When I was in high school, before I made my obedient and insincere confirmation, I fought with my parents every Sunday morning. I didn’t believe what we say in The Creed, I told them. Mass was a “waste of my time,” and anyway, I didn’t even know if I believed in “God.” This frightened my mother, the part about not believing in God. It made her angry. “I didn’t spend all this money on Catholic schools to have my daughter end up in hell,” she said. Dad wasn’t quite angry; he was just visibly saddened. His conversion meant so much to him; he couldn’t see how I didn’t want to be Catholic. “Do it – just do it for me if you have to think of it that way,” he said. “You’re really doing it for yourself, but you’ll realize that later.” I submitted and signed up for confirmation classes, four weeks late, at my local parish.
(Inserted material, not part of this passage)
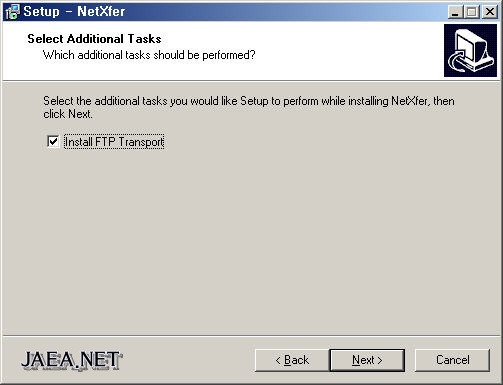Click the "click Next." instruction line
Viewport: 503px width, 385px height.
tap(68, 114)
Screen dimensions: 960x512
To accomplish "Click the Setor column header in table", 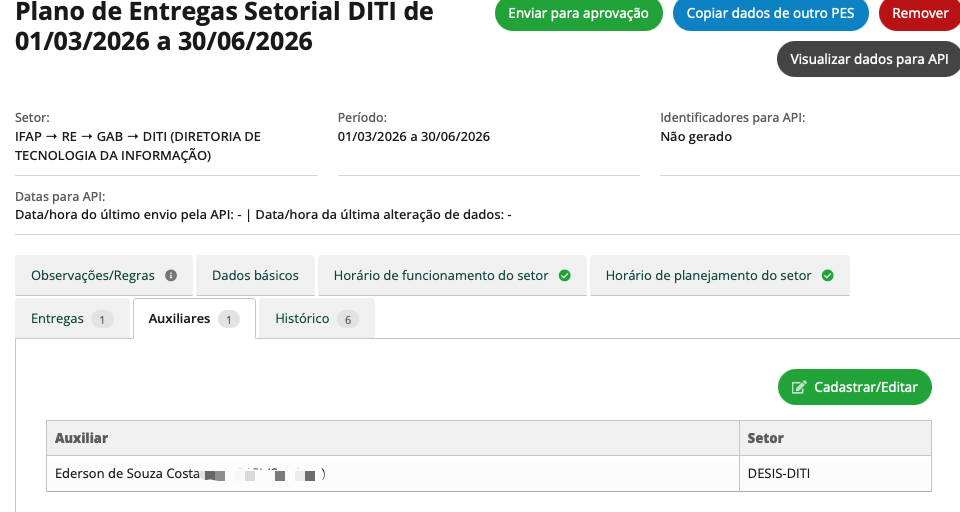I will [766, 438].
Appeasing my parents proved a terrible reason for making my confirmation, at least initially. I slammed the car door when I was dropped off, and walked against my will down the steps into the church basement. I hardly listened to the instructors. Most of what they said didn’t apply to me: “This should be your decision. You are becoming an adult in the church; you are becoming a full member of the Body of Christ. This shouldn’t be boring, this should be joyful.” And then, “But this all comes with the responsibility of total commitment, so, you should be serious.” What worried me most was not that I was un-joyful or un-serious, but that I did not feel even close to totally committed to the church. When I stood on the altar waiting for the bishop to rub oil on my forehead, wearing the dress my mom picked out, I felt like a fraud, and felt the lie with gravitas. I made the sign of the cross sincerely, then. Oh God, what am I doing?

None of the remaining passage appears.